29 Mai 2017

Nigeria: Vers une résurrection de l'Etat du Biafra?

Photo: Deutshe Welle
Biaffra

Il y a 50 ans, l'Etat du Biafra devenait indépendant, ce qui déclencha une terrible guerre civile qui a duré trois ans. Aujourd'hui, les Biafrais espèrent pouvoir s'offrir un bel avenir dans un Etat qui leur est propre.

C'est un hymne national tombé aux oubliettes, tout comme l'Etat du Biafra, qui n'existe plus. Mais dans la ville d'Enugu, Kingsley Okah est heureux d'entendre cette mélodie. Kingsley a étudié les sciences politiques à l'université. Il est originaire du sud-est du Nigeria, qui a constitué de 1967 à 1970 l'Etat autoproclamé du Biafra. C'est cet État qu'il veut ressusciter. Kingsley - qui est Igbo - se sent marginalisé dans un pays de plus de 185 millions d'habitants et où vivent 250 groupes éthniques.

Pour lui, c'est le gouvernement de Muhammadu Buhari, musulman du nord, qui en est responsable:

"Dans le cabinet restreint du nouveau gouvernement, il n'y a aucun ressortissant de l'est nigérian.
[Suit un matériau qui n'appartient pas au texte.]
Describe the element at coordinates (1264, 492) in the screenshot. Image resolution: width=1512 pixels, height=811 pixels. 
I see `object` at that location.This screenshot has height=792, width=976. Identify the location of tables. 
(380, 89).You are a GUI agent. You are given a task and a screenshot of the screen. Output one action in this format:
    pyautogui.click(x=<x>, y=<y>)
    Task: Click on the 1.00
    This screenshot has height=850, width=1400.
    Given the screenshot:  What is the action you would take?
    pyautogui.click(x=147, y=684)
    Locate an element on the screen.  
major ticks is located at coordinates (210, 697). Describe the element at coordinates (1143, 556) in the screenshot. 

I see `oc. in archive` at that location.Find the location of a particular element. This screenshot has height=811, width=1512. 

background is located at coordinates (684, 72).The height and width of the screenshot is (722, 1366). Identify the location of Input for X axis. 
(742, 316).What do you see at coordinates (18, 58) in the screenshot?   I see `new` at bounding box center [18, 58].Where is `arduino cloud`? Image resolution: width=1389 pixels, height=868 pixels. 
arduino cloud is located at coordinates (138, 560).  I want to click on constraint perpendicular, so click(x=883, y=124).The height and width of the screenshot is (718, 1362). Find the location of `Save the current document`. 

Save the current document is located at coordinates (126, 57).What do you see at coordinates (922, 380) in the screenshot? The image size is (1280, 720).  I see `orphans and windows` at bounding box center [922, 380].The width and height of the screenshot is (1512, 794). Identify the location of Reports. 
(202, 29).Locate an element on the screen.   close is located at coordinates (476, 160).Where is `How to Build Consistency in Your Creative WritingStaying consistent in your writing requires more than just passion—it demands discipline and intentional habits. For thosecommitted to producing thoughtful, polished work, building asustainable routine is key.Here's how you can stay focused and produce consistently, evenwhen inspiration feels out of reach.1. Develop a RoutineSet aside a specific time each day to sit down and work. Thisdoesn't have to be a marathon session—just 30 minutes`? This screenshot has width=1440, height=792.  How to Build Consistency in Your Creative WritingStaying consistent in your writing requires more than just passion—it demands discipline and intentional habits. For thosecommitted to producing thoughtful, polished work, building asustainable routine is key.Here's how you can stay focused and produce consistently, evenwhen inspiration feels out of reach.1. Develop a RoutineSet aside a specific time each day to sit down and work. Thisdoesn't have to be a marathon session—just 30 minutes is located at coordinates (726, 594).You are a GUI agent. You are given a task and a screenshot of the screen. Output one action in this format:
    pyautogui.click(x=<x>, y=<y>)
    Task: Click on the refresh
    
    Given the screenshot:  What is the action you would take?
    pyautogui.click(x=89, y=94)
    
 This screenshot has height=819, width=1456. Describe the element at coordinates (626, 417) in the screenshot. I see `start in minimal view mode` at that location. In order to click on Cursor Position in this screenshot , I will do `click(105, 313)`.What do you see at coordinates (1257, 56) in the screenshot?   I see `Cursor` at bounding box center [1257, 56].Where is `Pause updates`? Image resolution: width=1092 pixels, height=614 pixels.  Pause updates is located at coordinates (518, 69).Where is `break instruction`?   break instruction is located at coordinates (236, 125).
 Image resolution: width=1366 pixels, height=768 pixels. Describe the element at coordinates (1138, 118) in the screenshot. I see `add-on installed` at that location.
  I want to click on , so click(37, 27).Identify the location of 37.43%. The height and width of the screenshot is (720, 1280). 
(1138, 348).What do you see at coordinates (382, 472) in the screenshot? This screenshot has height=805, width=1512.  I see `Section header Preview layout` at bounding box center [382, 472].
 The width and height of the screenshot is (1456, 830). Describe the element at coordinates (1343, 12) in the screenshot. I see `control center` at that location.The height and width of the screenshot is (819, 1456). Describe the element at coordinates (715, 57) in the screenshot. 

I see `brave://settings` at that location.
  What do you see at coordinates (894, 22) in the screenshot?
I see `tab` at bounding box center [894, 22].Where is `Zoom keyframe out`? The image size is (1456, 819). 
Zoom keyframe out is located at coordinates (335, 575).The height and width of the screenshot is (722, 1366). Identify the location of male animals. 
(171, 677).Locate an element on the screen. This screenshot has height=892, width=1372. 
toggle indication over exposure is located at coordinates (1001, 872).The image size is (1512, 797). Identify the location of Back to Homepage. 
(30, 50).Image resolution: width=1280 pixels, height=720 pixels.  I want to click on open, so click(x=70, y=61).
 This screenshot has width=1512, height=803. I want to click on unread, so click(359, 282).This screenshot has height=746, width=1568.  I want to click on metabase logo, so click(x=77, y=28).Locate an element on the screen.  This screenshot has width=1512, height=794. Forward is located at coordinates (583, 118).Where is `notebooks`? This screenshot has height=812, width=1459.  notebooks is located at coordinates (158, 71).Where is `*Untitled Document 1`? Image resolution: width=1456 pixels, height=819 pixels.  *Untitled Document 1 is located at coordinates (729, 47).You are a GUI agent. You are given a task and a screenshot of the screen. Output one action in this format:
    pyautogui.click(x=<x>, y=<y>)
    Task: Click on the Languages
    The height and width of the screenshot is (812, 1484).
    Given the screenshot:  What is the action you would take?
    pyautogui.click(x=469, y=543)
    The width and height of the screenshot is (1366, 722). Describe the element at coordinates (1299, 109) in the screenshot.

Donc s'ils planifient de tuer les gens de l'est, ils le feront sans aucun problème. Quelqu'un d'instruit et éclairé ne peut que dire "non!" à une telle chose. Nous devons nous battre pour nos droits. Le Biafra, c'est la solution."

Dans le sud-est du Nigeria, cette revendication est portée surtout par des jeunes. Là-bas, de nombreux arrêts de bus sont couverts d'affiches en souvenir du 30 mai 1967, le jour où le gouverneur militaire Chukwuemeka Odumegwu Ojukwu proclama l'indépendance du Biafra, après de tragiques affrontements interethniques. Ces dernières années, la question de l'indépendance est revenue dans les conversations de rue. Nnamdi Kanu fait partie de ceux qui, depuis 2015, défendent les intérêts du mouvement des indigènes du Biafra. Il vient d'être remis en liberté sous caution pour appartenance à une organisation criminelle:

"La vie sans le Biafra n'a plus de valeur. Nous avons essayé le Nigeria pendant 56 ans. Mais il ne s'est rien passé. Nous voulons quelque chose de nouveau. Comme avant l'arrivée des colons anglais. Nous ne connaissions ni la guerre ni la peur de pratiquer notre religion. Si on le fait aujourd'hui à Kano par exemple, on est tué."

La ville de Kano, située dans le Nord du Nigeria, est à majorité musulmane. Mais les tensions interreligieuses sont de plus en plus exacerbées par la présence de groupes islamistes radicaux. C'est dans cette partie du pays que la secte Boko Haram a installé son fief. Les Igbo du sud sont en majorité chrétiens. Mais Nnamdi Kanu n'accuse pas que les fous de Dieu. Il critique également la récession dans laquelle est plongé le Nigeria depuis plusieurs années:

"Les gens sont fâchés, parce que rien ne fonctionne. C'est parce que la plupart des dirigeants du Nigeria sont des Haussa et des Fulani, qui sont originaires du nord. Ils ne savent pas comment améliorer la productivité. Ils n'ont aucune capacité de développer économiquement un environnement qui réponde aux besoins de tous."

De lourdes accusations envers les Haussa et les Fulani, qui agacent Said Mu'asu, originaire de Jigawa et vivant à Abuja, la capitale politique:

"Quand on va dans le nord, les Igbo peuvent librement mener leurs affaires. Personne ne les empêche de le faire. Même dans les villages les plus éloignés, ils vivent en paix. Les enfants vont à l'école. Il n'y a aucune différence. Et lorsqu'ils disent qu'ils sont marginalisés, cela n'est pas vrai."

Pour les partisans de l'indépendance du Biafra, une chose est sûre : la lutte ne passera pas par la reprise des armes. Il faut un combat "intellectuel", souligne Kingsley Okah. Et s'il y a des manifestations de rues, elles doivent être pacifiques.